Carolina Celeste GRANINI

Qualifica
Dottoranda
Dottorato
LINGUE, CULTURE E SOCIETÀ MODERNE E SCIENZE DEL LINGUAGGIO
39° Ciclo - Immatricolati nel 2023
Area tematica
Adaptation of dystopian classics and adaptability to the posthuman environment in contemporary Young Adult dystopias
Supervisore
Laura Tosi
E-mail
carolina.granini@unive.it
856487@stud.unive.it
Sito web
www.unive.it/persone/carolina.granini (scheda personale)
Struttura
Dipartimento di Studi Linguistici e Culturali Comparati
Sito web struttura: https://www.unive.it/dslcc

CURRENT ACADEMIC POSITION 


09/2023 – Present: Dorsoduro 1405, 30123 Venice (VE)

PhD Student in Modern Languages, Cultures and Societies and Linguistics – Ca' Foscari University of Venice

Cultore della materia 

Supervisor: Professor Laura Tosi, DSLCC

 

EDUCATION

2021 – 2022: Dorsoduro 1405, 30123 Venice (VE)
First-Level Master's in Teaching and Promotion of Italian Language and Culture to Foreign Learners (ITALS) – Ca' Foscari University of Venice – 110/110 cum Laude

2019 – 2021: Dorsoduro 1405, 30123 Venice (VE)
Master's Degree in European, American and Postcolonial Languages and Literatures – Ca' Foscari University of Venice – 110/110 cum Laude

Research thesis: Thomas Hardy's Children in Tess of the D'Urbervilles and Jude the Obscure

2015 – 2018: Dorsoduro 1405, 30123 Venice (VE)
Bachelor's Degree in Languages, Civilisations and Language Sciences – Ca' Foscari University of Venice

 

RESEARCH ABROAD


Jan – Jun 2025: Cambridge, United Kingdom

Visiting PhD Student – Faculty of Education, University of Cambridge 

The visiting period focused on research into children's and young adult literature, dystopian fiction, and food studies within literary analysis, with participation in international seminars and conference activities hosted by the Faculty of Education.

RESEARCH ACTIVITY

Her research lies at the intersection of children's and young adult literature, dystopian fiction, and food studies.
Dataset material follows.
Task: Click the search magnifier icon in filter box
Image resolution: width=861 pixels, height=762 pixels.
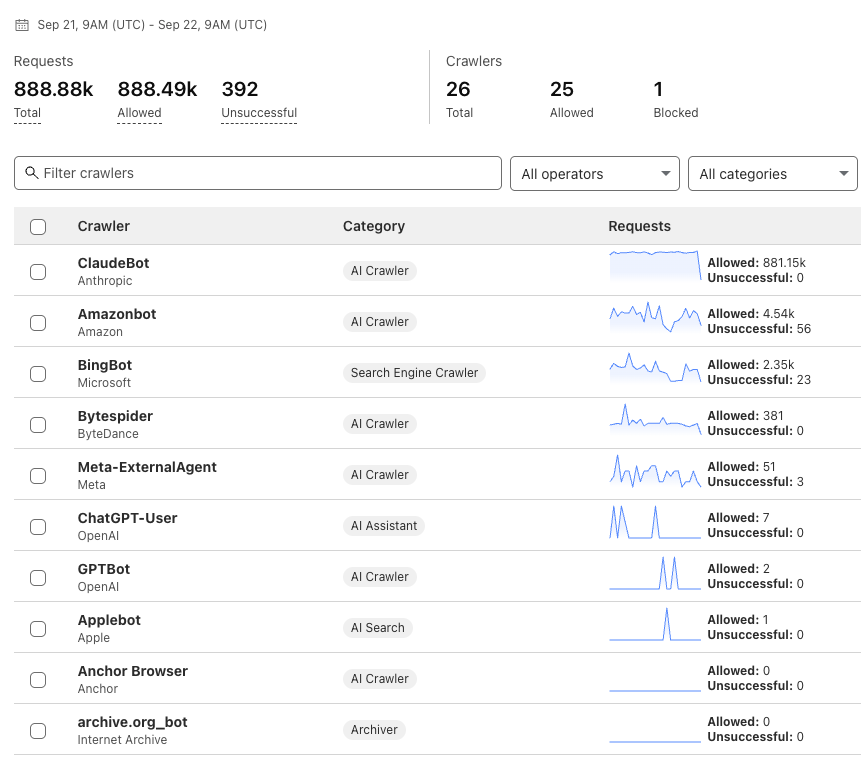Action: pyautogui.click(x=32, y=173)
Her doctoral project, Hunger and Rebellion: Narrating Resistance Through Food in YA Dystopias, investigates how YA dystopian narratives deploy food as a mechanism of political control and, simultaneously, as a vehicle for collective resistance. Her broader research interests include the ecological imagination in children's and YA literature, gender and genre fluidity in dystopian fiction, and the posthuman body in Young Adult narratives. She is a member of the Research Group on Adaptation of Children's Classics / Myth Rewriting at Ca' Foscari University of Venice (PI: Prof. Laura Tosi).